=== Section Start ===

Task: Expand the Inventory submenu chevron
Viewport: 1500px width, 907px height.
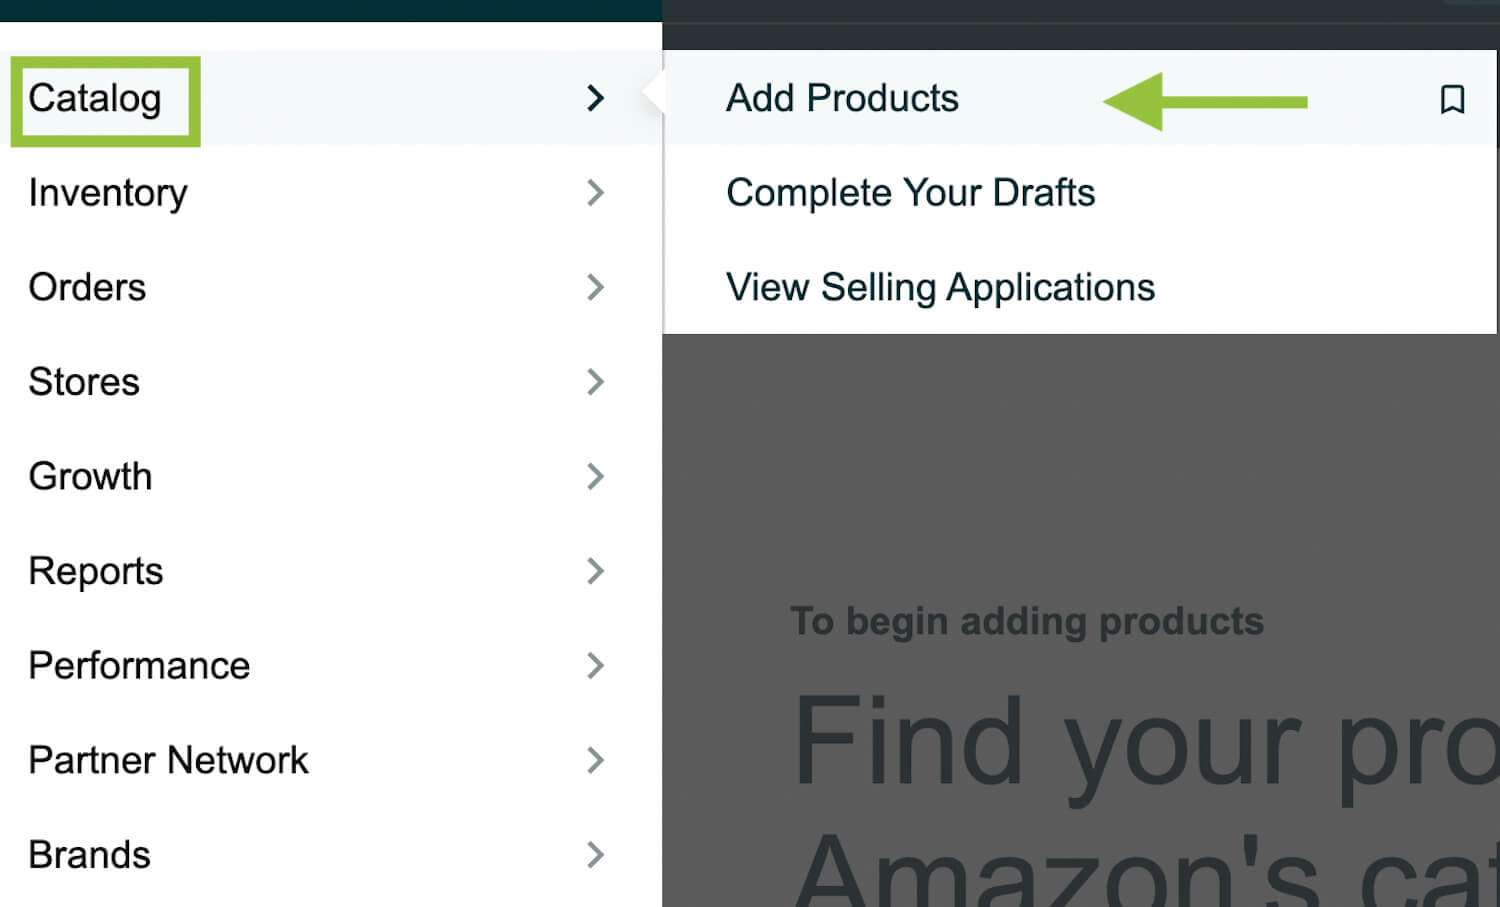Action: click(595, 192)
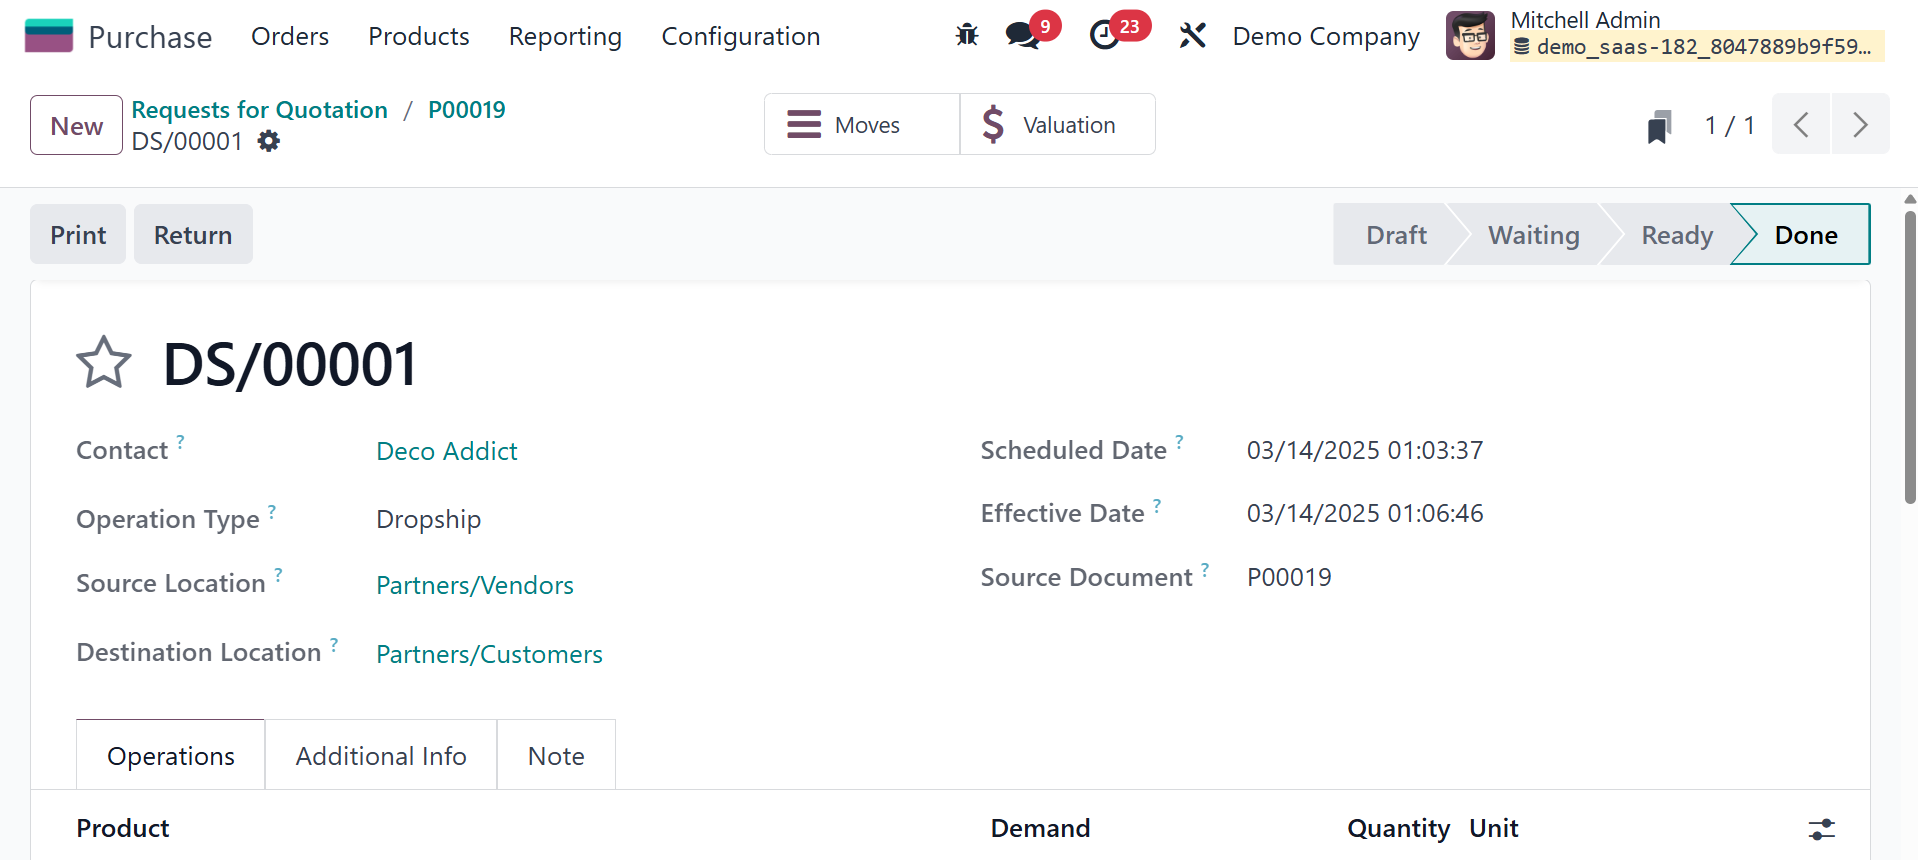This screenshot has height=860, width=1918.
Task: Open the activities clock icon
Action: tap(1104, 36)
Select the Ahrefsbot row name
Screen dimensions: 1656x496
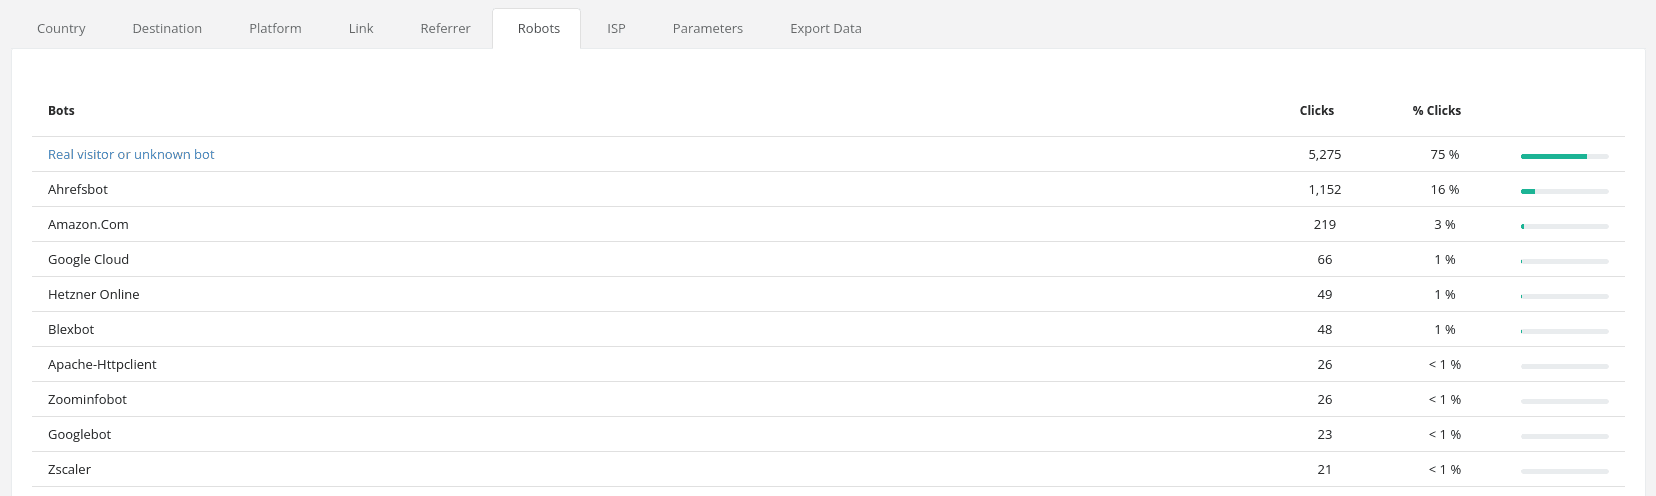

=== Section End ===

:: Work instructions ::
Retype every entry word for word, but do not carry over the pictures.

:: Reply to the exercise ::
Task: Expand the Inventory submenu chevron
Viewport: 1500px width, 907px height.
Action: click(595, 192)
This screenshot has height=860, width=1918.
Task: Open the activities clock icon
Action: tap(1104, 36)
Select the Ahrefsbot row name
Screen dimensions: 1656x496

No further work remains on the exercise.